I'm beginning to bring stuff to work to make copies... tax returns, bank statements, etc... is there a list of things I should have copies of that I can check off as I get them together?

Mizlizzy... I have a rather long email I've written, but I only have a really old email address for you (which bounced back)... and I haven't been able to sneak into chat on Sundays to find out how to contact you.

Okay... deep breath...

iVillage Member
Registered: 04-04-2003
In reply to: phoenix_motus
Thu, 04-01-2004 - 10:40am

My goodness honey, take a long slow deep breath.

iVillage Member
Registered: 11-12-2003
In reply to: phoenix_motus
Thu, 04-01-2004 - 11:56am

Hey Phoenix -


You might want to jump to the board homepage and look up the safety checklist.

CL-Blueliner4

iVillage Member
Registered: 04-07-2003
In reply to: phoenix_motus
Thu, 04-01-2004 - 11:59am
Hi Sweetie! Bless your heart! I'm so sorry he is acting this way, but really not surprised. ALL of this is for him to reinforce his power and control over you, to try to "keep you paralyzed" so you don't take any steps "away from him". He can try to hold whatever he wants to "over your head", but it's all a smokescreen, just as his other tactics are-because the more he keeps you off balance, and especially in fear of what he "may do", "might use against you", etc, the more power and control he feels, which equates into security for him.

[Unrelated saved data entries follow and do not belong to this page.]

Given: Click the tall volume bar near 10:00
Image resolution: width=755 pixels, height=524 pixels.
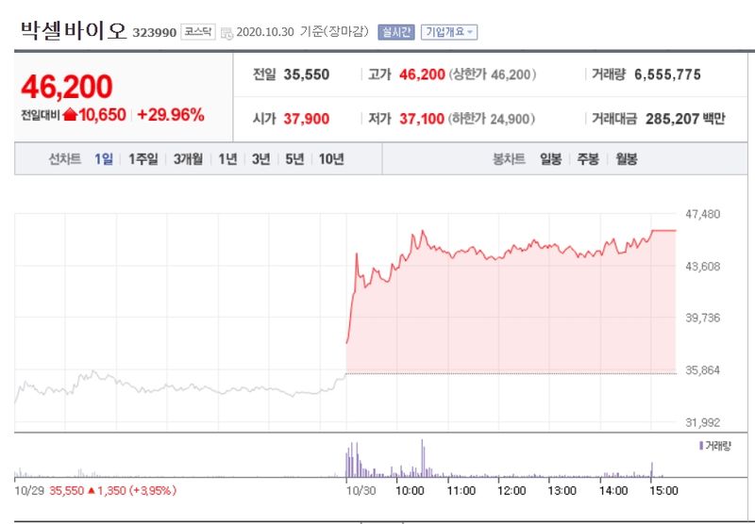Looking at the screenshot, I should click(422, 458).
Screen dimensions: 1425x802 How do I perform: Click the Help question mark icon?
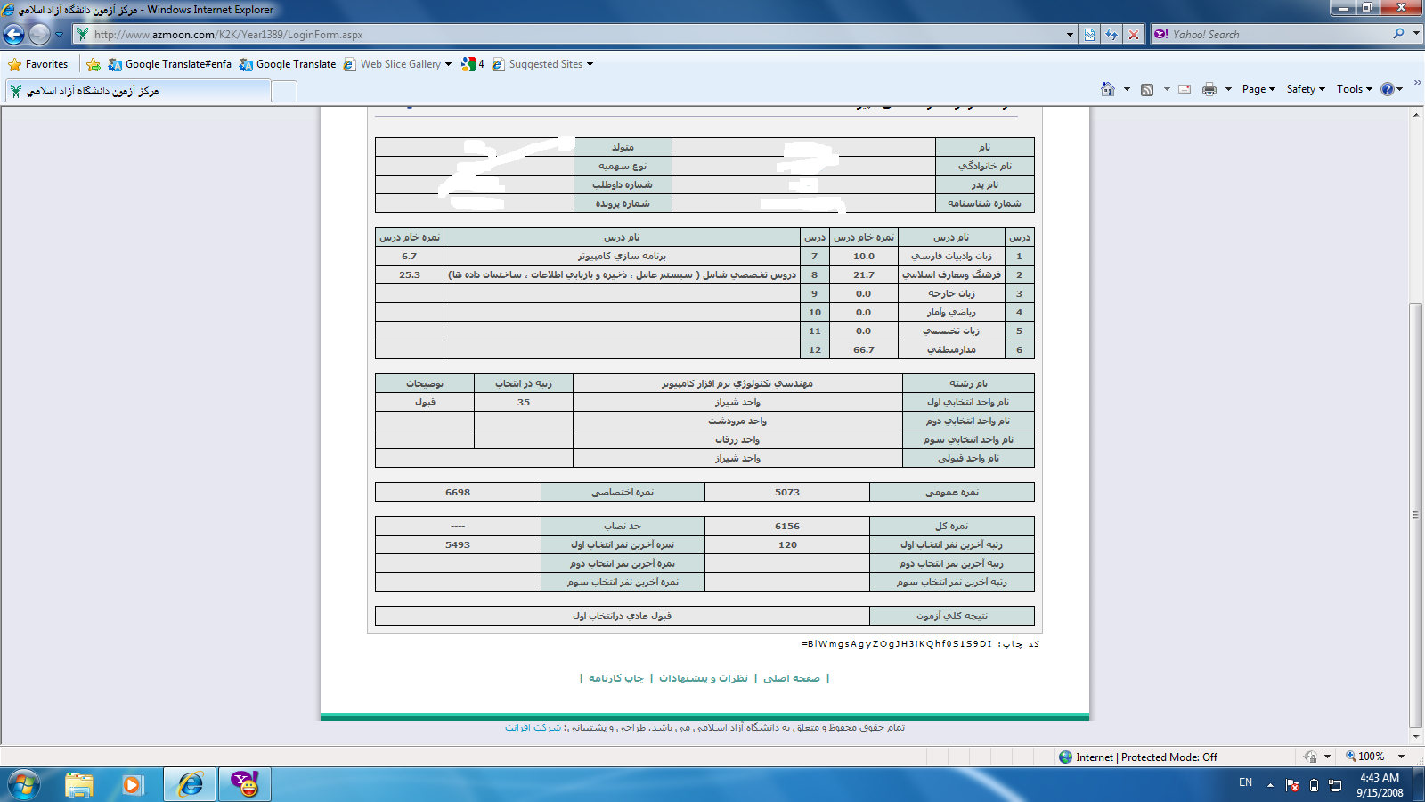coord(1387,89)
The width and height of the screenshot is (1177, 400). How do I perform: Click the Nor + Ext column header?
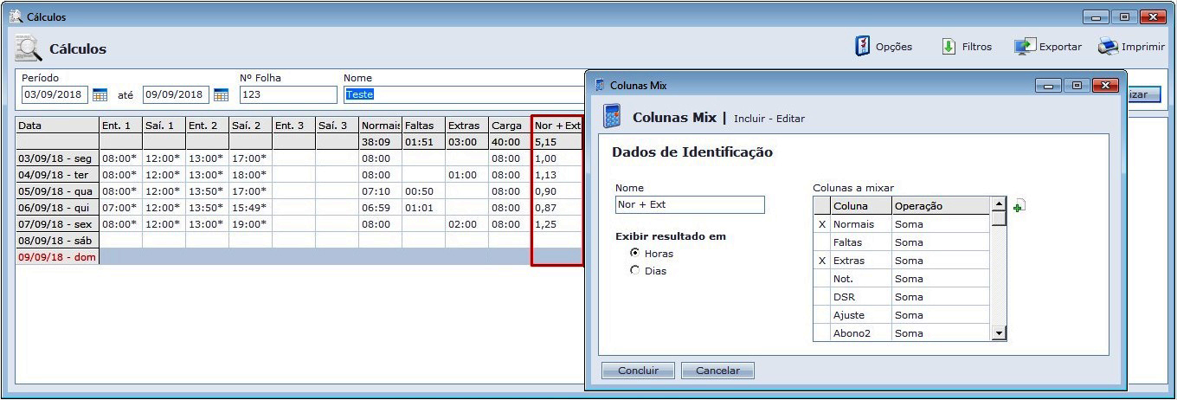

I've been watching for you to post so I could give you a valid email address (when I can read here) and was glad to see you posting, though sorry for the situation you're dealing with right now.

Please, breathe deeply, keep reading, and keep reaching for help and support. We're all here for you!

Love and HUGS!

(Edited to remove the email address ;)


Edited 4/2/2004 6:26 am ET ET by mizlizzy

iVillage Member
Registered: 03-02-2004
In reply to: phoenix_motus
Thu, 04-01-2004 - 2:58pm
Hi Wishful,

Thank you for your response... I guess I do feel a bit like the Tasmanian Devil. I hadn't thought of insurance paperwork or the SS cards.

I think it's not so much as what his family will think of me (I already know they don't particularly care for me... but that's mutual anyway)... it's more that I'm afraid they will fund a huge suit against me... and help H fight for custody and everything and anything else to run me into the ground. His parents have the money to help H out with steep legal fees (unless they're spending it all helping out their daughter in her divorce).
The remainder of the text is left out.